* Entries
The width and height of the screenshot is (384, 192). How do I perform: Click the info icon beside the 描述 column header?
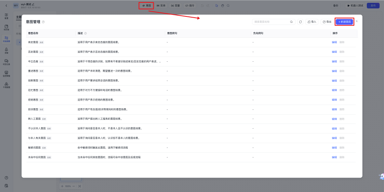point(86,33)
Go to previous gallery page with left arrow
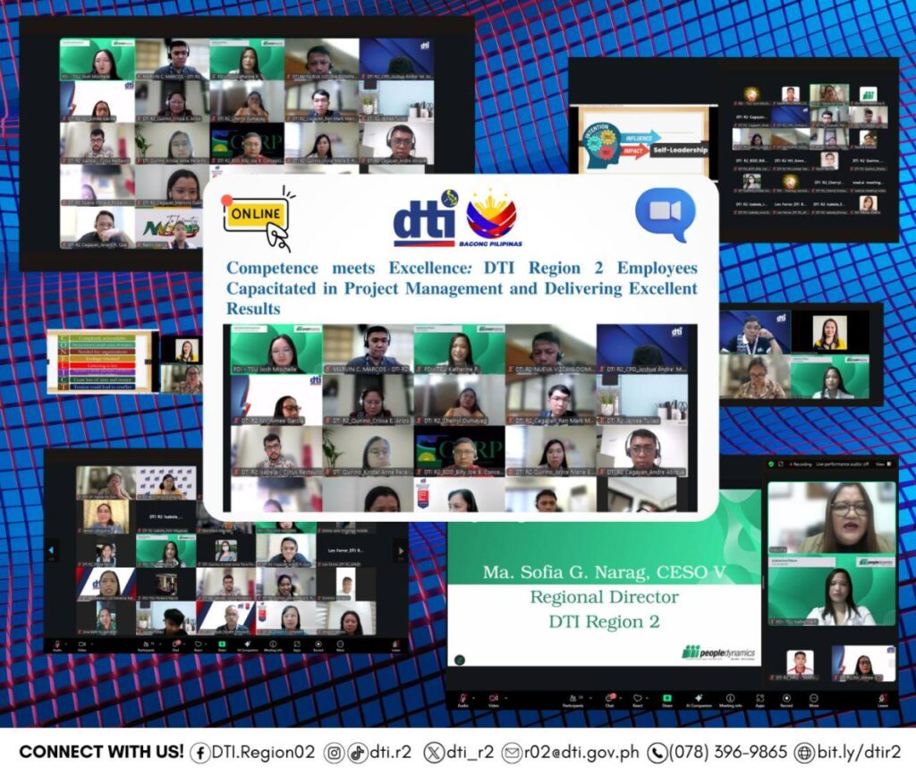The height and width of the screenshot is (768, 916). 51,550
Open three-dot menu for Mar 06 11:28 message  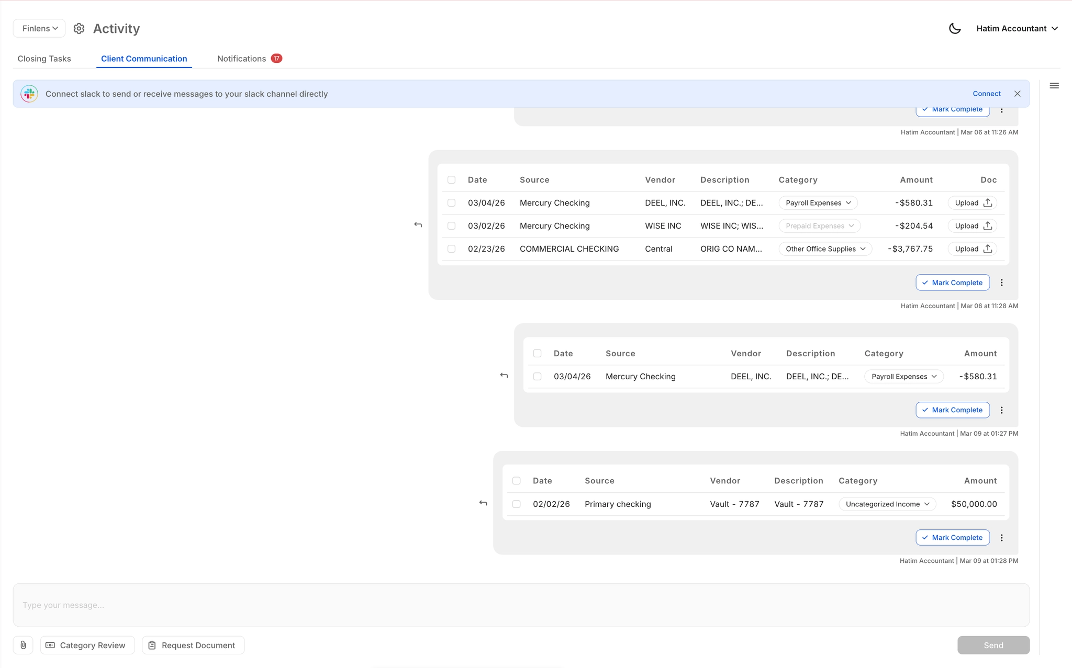tap(1002, 282)
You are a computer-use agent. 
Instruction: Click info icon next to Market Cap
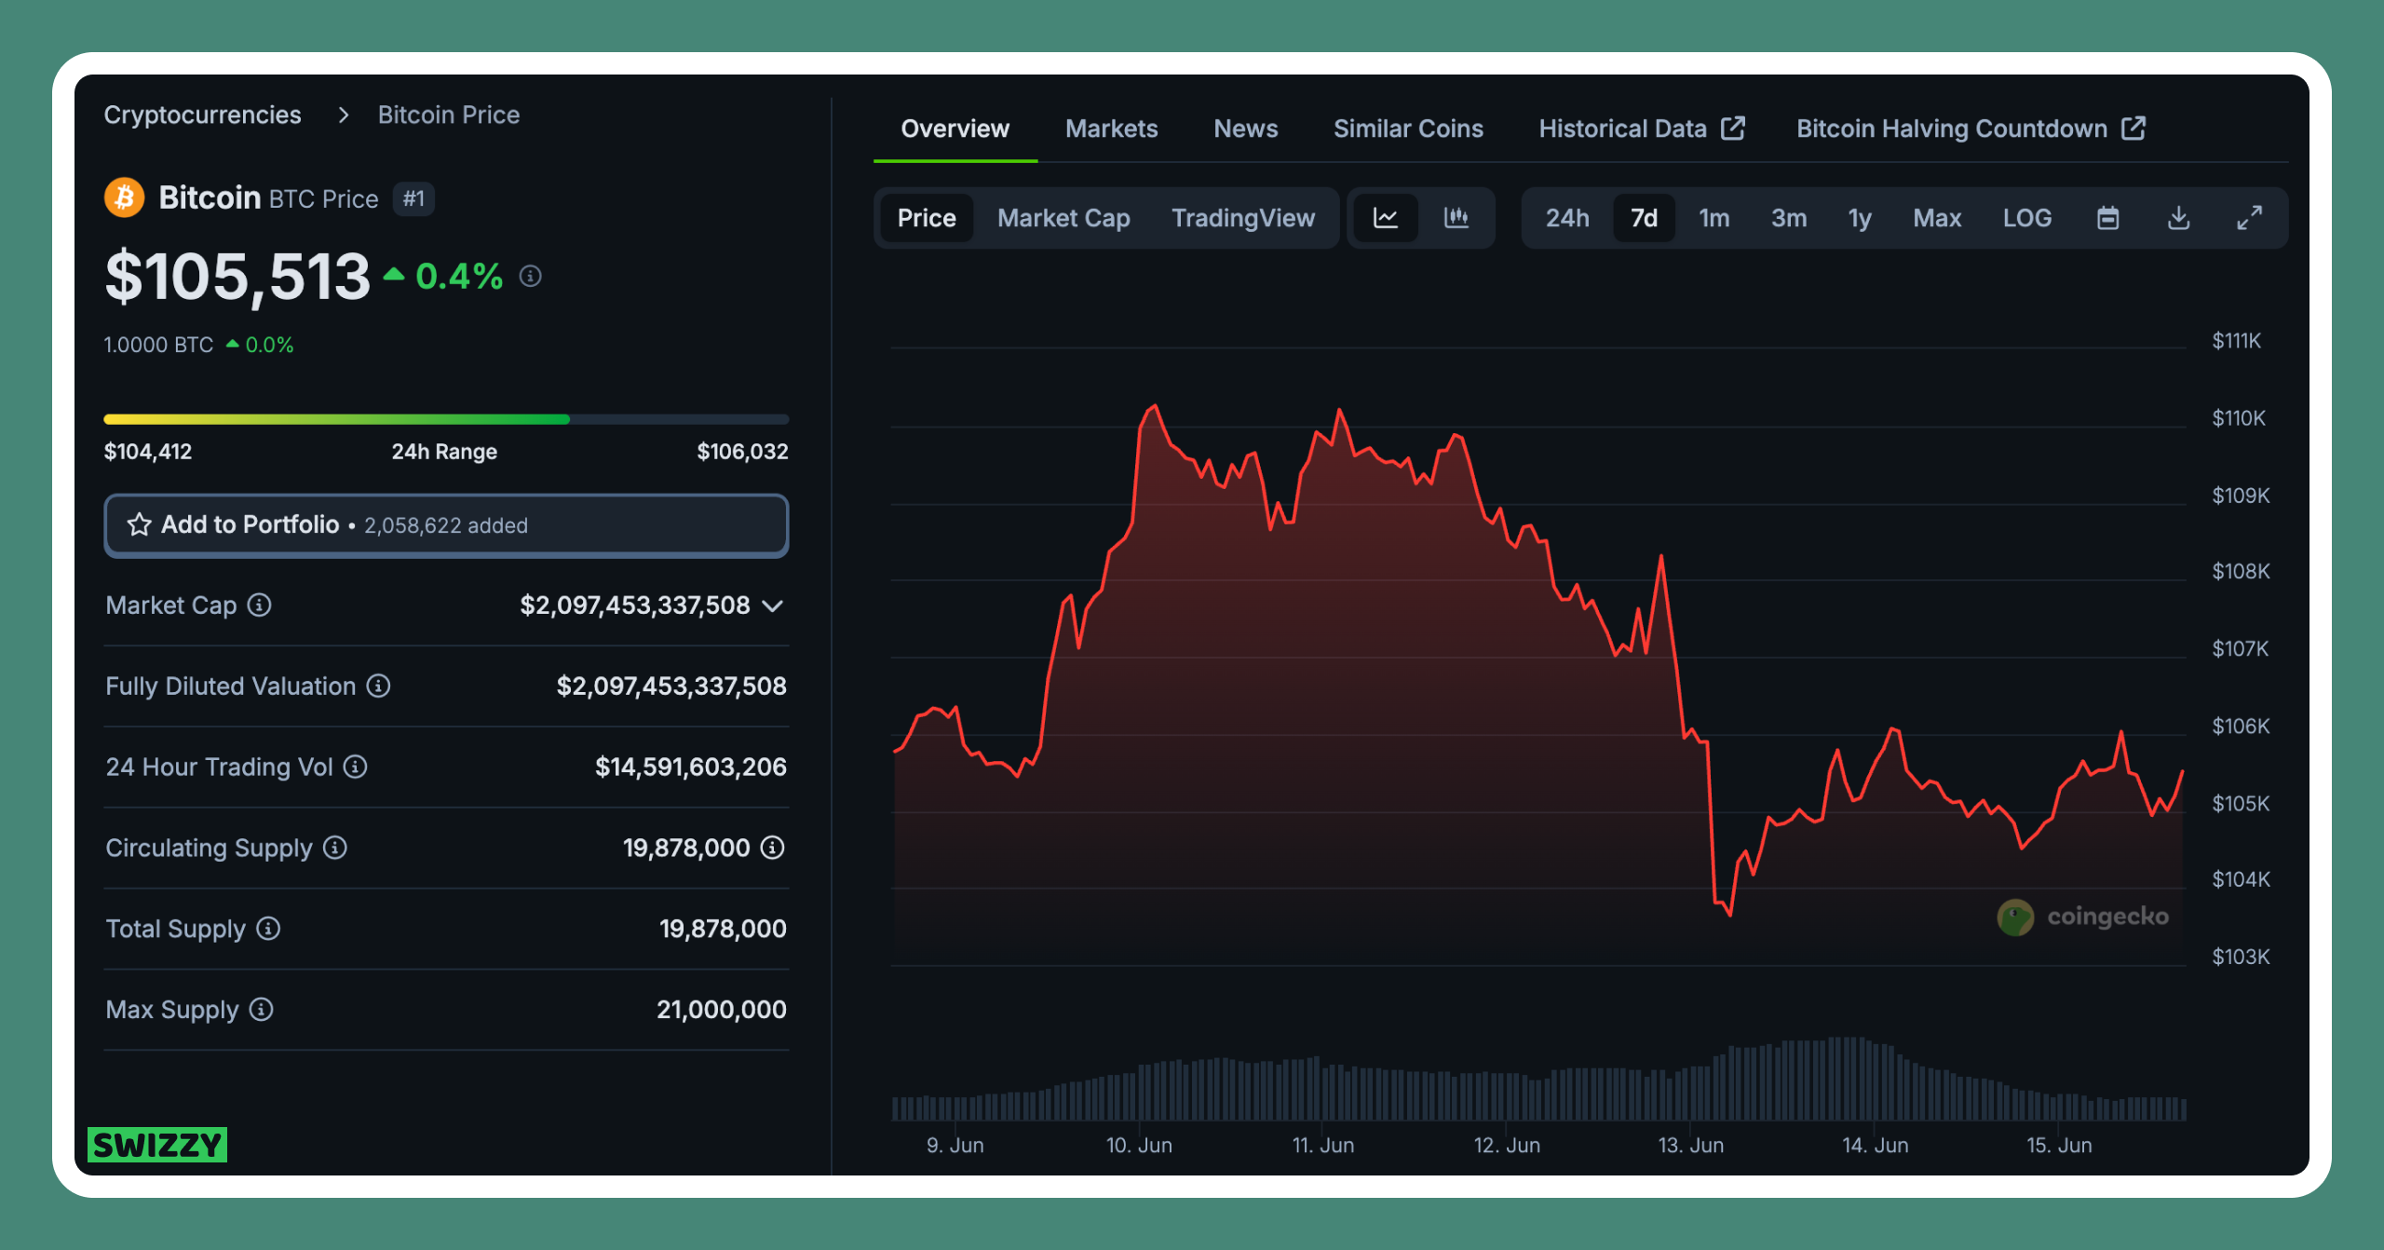pos(260,605)
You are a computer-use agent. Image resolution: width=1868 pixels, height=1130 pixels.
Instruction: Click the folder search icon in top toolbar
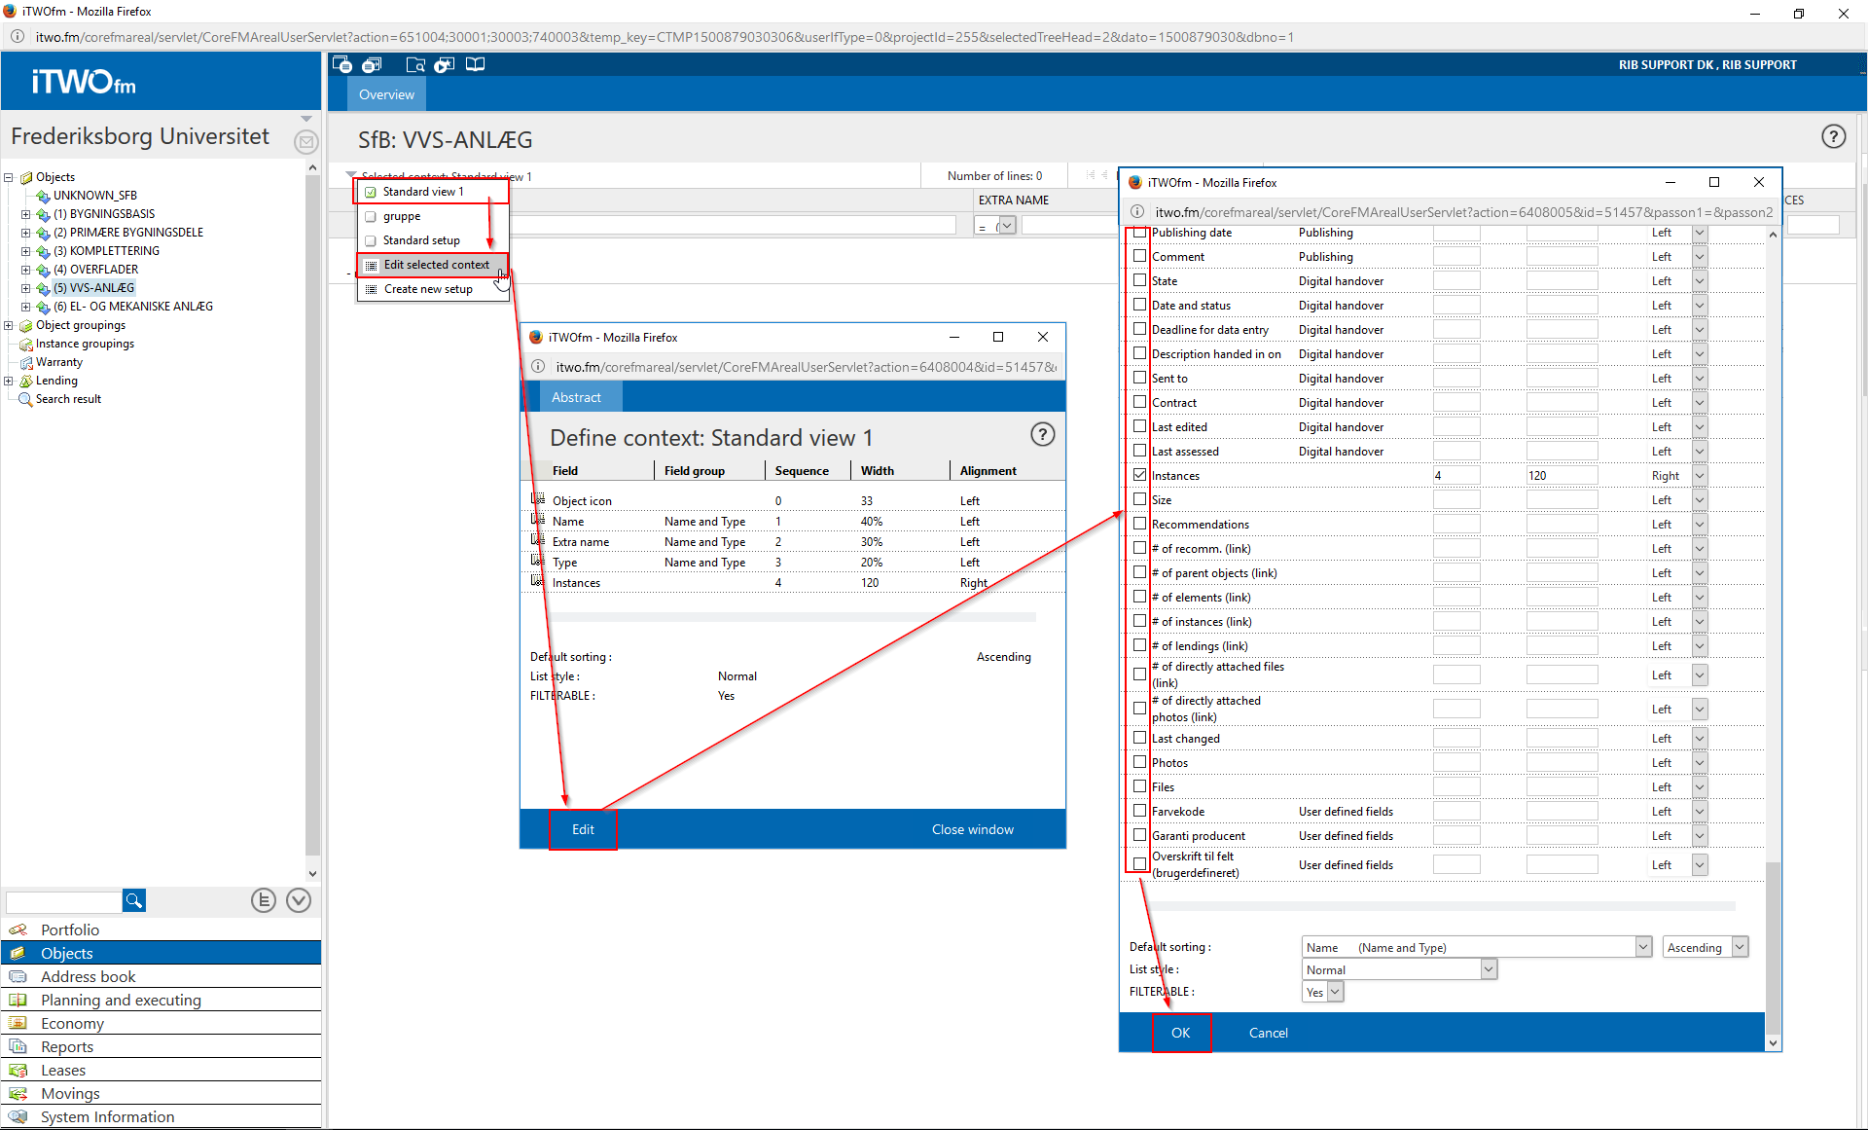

* Work required
Count the lines of the entries that contain the word "computer", matching case exactly, and give only that number.

* Response for this exercise
2